Start Source records

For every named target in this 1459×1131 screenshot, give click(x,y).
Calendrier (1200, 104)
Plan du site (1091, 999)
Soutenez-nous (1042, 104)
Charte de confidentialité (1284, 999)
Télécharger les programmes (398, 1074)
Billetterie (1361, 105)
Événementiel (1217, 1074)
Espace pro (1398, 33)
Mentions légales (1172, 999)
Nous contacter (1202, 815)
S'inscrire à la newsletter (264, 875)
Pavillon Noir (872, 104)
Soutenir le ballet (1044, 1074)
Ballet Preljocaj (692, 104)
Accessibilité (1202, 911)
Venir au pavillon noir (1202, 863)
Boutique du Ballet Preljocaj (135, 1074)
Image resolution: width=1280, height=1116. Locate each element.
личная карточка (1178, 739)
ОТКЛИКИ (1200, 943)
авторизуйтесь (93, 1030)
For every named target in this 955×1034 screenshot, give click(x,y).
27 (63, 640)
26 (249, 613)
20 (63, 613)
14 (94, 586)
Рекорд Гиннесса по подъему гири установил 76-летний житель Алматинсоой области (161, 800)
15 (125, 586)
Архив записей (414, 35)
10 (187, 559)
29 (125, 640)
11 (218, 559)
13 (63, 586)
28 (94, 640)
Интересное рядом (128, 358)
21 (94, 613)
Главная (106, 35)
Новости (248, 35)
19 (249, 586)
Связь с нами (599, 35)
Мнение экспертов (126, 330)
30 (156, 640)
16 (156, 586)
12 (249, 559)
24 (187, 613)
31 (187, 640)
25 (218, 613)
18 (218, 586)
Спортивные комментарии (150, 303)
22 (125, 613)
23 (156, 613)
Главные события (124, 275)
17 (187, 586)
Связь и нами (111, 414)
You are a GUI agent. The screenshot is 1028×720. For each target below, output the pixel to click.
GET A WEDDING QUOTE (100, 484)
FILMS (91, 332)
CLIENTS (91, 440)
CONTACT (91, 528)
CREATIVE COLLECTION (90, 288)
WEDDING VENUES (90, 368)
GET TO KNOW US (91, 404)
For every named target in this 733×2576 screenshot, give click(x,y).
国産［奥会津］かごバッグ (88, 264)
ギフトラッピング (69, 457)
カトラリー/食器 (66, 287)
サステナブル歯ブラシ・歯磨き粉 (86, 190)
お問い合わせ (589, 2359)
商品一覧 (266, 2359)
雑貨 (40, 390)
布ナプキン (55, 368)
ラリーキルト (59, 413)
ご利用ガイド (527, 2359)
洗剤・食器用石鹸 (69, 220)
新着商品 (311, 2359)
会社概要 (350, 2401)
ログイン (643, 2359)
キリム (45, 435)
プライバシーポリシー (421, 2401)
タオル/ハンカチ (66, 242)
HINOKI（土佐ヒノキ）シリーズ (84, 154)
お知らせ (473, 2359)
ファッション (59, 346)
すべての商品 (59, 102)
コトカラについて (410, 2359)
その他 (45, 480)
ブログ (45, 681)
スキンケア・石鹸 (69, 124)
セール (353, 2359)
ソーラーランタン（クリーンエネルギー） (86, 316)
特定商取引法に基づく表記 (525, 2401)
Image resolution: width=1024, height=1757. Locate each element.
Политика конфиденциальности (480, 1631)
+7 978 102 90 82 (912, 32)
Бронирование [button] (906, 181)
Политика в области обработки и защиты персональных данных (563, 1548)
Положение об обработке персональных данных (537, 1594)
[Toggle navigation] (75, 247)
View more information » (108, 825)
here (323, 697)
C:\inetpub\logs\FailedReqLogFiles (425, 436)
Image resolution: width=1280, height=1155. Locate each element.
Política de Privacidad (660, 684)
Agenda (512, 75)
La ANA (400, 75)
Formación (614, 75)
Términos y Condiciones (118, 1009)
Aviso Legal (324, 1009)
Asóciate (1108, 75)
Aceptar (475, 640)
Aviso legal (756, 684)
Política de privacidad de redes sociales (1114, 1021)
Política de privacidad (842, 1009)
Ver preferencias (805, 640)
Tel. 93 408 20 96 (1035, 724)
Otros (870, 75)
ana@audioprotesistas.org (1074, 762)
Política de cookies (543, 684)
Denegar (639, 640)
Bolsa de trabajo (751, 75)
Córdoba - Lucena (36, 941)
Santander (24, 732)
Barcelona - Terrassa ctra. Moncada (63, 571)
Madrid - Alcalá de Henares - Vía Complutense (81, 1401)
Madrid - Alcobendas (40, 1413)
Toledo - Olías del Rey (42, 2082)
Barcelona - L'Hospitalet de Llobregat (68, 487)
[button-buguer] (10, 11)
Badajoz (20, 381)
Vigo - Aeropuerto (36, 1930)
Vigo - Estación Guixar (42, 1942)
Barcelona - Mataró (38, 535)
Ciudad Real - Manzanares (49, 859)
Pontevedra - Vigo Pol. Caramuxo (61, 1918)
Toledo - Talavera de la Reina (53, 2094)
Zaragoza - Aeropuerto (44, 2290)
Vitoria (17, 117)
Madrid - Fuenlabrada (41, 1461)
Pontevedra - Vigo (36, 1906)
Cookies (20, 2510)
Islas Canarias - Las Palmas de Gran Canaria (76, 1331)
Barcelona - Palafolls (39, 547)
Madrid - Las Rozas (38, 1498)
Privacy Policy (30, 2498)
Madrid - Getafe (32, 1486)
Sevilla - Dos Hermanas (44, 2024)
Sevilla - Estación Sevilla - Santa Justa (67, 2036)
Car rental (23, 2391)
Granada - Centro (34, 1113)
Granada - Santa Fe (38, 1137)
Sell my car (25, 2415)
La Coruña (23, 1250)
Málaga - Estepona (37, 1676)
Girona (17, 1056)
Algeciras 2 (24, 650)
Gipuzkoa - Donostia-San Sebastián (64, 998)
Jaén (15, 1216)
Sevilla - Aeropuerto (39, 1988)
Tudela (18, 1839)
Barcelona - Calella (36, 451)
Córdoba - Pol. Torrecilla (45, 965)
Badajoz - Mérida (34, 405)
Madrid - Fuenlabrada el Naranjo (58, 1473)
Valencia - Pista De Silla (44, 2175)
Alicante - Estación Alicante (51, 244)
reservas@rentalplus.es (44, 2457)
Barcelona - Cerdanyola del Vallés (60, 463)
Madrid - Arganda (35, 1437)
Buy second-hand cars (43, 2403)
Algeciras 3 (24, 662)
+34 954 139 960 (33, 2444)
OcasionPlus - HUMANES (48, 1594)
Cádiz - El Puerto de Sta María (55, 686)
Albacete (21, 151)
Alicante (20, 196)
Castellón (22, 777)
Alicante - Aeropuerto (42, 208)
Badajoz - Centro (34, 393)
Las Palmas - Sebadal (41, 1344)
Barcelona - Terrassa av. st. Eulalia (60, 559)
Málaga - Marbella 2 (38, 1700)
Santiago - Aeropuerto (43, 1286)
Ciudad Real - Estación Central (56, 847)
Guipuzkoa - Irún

End Source records

Objective:
Please restate the records starting with the line containing "Santiago - Aeropuerto (43, 1286)" and going on through the end of the records, keeping each name and multiplying every coordinate in the answers by 2.6, rounded to whole numbers with halves going up.

Solved problem:
Santiago - Aeropuerto (112, 3344)
Ciudad Real - Estación Central (146, 2202)
Guipuzkoa - Irún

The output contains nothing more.